Whats the interior look like now?


----------



## Low61Mom (Apr 5, 2004)

> _Originally posted by leks_@Mar 4 2005, 10:05 AM
> *The first pic that you had posted was what looked like a cut floorplan and some tube frame, and it was a huge pic!
> 
> Whats the interior look like now?
> [snapback]2807957[/snapback]​*



the interior right now is stock, that is why I want to redo it.


----------



## leks (Feb 21, 2005)

Ive got the perfect setup for you...... let me try and find the video for ya!


----------



## leks (Feb 21, 2005)

http://www.stupidvideos.com/Default.asp go to browse by, search and type in boyz in da hood! perfect setup for ya!


----------



## 61 Impala on 3 (Sep 30, 2003)

> _Originally posted by leks_@Mar 4 2005, 10:05 AM
> *The first pic that you had posted was what looked like a cut floorplan and some tube frame, and it was a huge pic!
> 
> Whats the interior look like now?
> [snapback]2807957[/snapback]​*


:uh:


----------



## 61 Impala on 3 (Sep 30, 2003)

> _Originally posted by leks_@Mar 4 2005, 10:43 AM
> *http://www.stupidvideos.com/Default.asp go to browse by, search and type in boyz in da hood!  perfect setup for ya!
> [snapback]2808078[/snapback]​*


Seen it already. So is that an actual idea (white vinyl) or are you trying to start some shit because its an Escort?


----------



## leks (Feb 21, 2005)

no actually it was an idea. 

If I wanted to start shit cause it was an Escort Id say hey its an Escort its worth 5 bucks get a real car, but no Im not, people customize their car because thats what they like. It takes a lot of talent time and money to customize, and I give people props for doing what they do! I may not always agree with what people do but thats what makes everyone unique!

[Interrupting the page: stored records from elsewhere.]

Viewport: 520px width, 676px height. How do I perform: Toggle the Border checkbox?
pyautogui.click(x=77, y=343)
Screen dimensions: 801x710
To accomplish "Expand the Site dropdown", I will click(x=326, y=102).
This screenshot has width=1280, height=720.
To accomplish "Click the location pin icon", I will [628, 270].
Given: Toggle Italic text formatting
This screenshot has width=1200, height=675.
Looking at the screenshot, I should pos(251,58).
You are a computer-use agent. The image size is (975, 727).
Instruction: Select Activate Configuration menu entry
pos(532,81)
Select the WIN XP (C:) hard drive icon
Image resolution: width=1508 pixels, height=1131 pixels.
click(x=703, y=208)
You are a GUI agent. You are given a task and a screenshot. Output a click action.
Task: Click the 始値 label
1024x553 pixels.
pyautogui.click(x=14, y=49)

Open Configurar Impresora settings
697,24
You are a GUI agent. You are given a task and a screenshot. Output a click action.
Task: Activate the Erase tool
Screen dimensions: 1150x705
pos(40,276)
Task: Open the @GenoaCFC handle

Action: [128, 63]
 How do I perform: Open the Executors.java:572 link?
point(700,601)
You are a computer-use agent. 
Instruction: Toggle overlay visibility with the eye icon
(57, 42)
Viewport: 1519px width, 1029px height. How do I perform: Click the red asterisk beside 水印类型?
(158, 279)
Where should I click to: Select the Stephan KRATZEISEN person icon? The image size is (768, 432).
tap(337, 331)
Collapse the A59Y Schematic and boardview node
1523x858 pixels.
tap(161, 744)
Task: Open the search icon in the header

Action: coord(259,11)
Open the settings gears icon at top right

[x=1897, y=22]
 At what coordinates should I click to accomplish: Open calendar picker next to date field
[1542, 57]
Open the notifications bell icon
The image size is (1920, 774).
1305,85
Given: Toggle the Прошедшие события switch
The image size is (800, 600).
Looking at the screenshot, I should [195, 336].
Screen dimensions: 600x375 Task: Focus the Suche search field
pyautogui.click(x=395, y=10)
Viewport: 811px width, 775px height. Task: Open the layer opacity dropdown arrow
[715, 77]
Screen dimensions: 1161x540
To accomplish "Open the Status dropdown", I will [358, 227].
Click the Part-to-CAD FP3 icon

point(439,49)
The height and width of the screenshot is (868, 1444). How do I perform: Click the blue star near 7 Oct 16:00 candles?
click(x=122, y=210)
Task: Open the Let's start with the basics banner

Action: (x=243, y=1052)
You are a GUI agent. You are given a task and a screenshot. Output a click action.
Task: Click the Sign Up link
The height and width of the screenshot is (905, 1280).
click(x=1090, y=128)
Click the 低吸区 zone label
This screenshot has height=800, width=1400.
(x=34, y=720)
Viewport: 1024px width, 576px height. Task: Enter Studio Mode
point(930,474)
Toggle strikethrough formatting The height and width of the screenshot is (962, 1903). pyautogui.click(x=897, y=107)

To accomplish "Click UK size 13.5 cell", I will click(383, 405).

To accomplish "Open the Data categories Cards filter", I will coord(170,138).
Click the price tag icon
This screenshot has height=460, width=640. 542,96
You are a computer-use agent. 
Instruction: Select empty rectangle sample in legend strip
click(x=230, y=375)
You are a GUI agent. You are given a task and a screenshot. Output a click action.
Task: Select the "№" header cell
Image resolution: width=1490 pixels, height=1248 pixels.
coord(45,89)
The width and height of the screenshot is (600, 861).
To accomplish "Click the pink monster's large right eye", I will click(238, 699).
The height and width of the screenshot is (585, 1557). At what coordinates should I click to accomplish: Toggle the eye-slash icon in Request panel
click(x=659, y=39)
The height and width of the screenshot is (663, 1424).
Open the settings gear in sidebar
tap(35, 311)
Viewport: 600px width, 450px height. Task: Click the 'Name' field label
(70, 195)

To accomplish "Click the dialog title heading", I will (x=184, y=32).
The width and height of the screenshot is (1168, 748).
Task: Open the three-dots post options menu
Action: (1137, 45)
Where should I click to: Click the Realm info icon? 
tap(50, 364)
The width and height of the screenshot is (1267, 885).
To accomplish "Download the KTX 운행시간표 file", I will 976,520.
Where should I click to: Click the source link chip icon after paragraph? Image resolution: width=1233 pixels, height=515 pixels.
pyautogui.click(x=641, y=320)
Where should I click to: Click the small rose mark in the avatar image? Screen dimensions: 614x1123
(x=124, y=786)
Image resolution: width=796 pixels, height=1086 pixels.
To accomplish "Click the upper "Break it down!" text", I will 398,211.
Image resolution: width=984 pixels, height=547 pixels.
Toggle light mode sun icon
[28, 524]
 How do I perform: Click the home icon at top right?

I like how the back seat is removed and one big ass box is put back there! I had an 89 Escort GT and that thing pounded any hatch will pound! The white vinyl with that blue would look good.


----------



## 61 Impala on 3 (Sep 30, 2003)

> _Originally posted by leks_@Mar 4 2005, 01:22 PM
> *no actually it was an idea.
> 
> If I wanted to start shit cause it was an Escort Id say hey its an Escort its worth 5 bucks get a real car, but no Im not, people customize their car because thats what they like.  It takes a lot of talent time and money to customize, and I give people props for doing what they do!  I may not always agree with what people do but thats what makes everyone unique!
> ...


Cool just didn't know where you were coming from. Its so easy to misunderstand people on here. Its my wifes car so and I did the work so I get a little protective of it.


----------



## 61 Impala on 3 (Sep 30, 2003)

TTT


----------



## Momo64 (Jan 23, 2005)

It's tight the way it is!


----------



## 61 Impala on 3 (Sep 30, 2003)

ttt


----------



## Clown Confusion (Jan 25, 2005)

go whit white and blue pipeing


----------



## 61 Impala on 3 (Sep 30, 2003)

ttt


----------



## red_ghost (Jun 26, 2004)

I say the best place for cool fabrics is on ebay. Just search through some of the ones they have on there. Otherwise, if you are willing to spend some major money, do a chrome interior from alsa. THis would look really cool! 

http://alsacorp.com/products/fabrics/chrom...chromeleath.htm


----------



## Low61Mom (Apr 5, 2004)

Chrome interior? ttt


----------



## 61 Impala on 3 (Sep 30, 2003)

TTT


----------



## Joost.... (Jul 15, 2002)




----------



## toolman (Aug 3, 2003)

Suggestion...Pull out all the plastics, headliner, dash, and console.....sand them......and sand somemore then paint them the same color as the car maybe put some ol'school pinstripes on them...new black carpet kit and ride player


----------



## hydrosunlimited (Mar 20, 2005)

:twak: some guys just get scrd they can't handle ladies handling their own shit!!


----------



## 61 Impala on 3 (Sep 30, 2003)

Looks like its going to be grey and blue tweed. I'll post some pics when its done. :biggrin:


----------



## CURBSIDEimagery (Dec 17, 2002)

Jus flipping thru & was curious if any updates or pics?


----------



## KROME83KUTTY (Aug 15, 2005)

WHYY????????????????????????????????????? MIGHT AS WELL REDO A PINTO INTERIOR


----------



## 314_swangin_soon (Jul 1, 2005)

do a blue leather the color of the car and a blue suede inserts the color of the top! 2 colors and do the piping the color of the top too  get it pimpin


----------



## mrrottontreetz (Mar 15, 2005)

crush


----------



## mrrottontreetz (Mar 15, 2005)

I think it looks bad ass in a euro


----------



## 61 Impala on 3 (Sep 30, 2003)

> _Originally posted by KROME83KUTTY_@Oct 26 2005, 04:06 AM~4073276
> *WHYY?????????????????????????????????????  MIGHT AS WELL REDO A PINTO INTERIOR
> *


So show us your ride?


----------



## HATCHETWARRIOR (Nov 10, 2005)

ive always been a fan of small cut mirriors all over.


----------



## BIGBODYDelta68 (Oct 27, 2005)

FRESHCORT!!! looks slick I like escorts. any updates on int.


----------



## dyme_sak_hustla (May 17, 2005)

take joosts idea, but add some mirrors n shit.


----------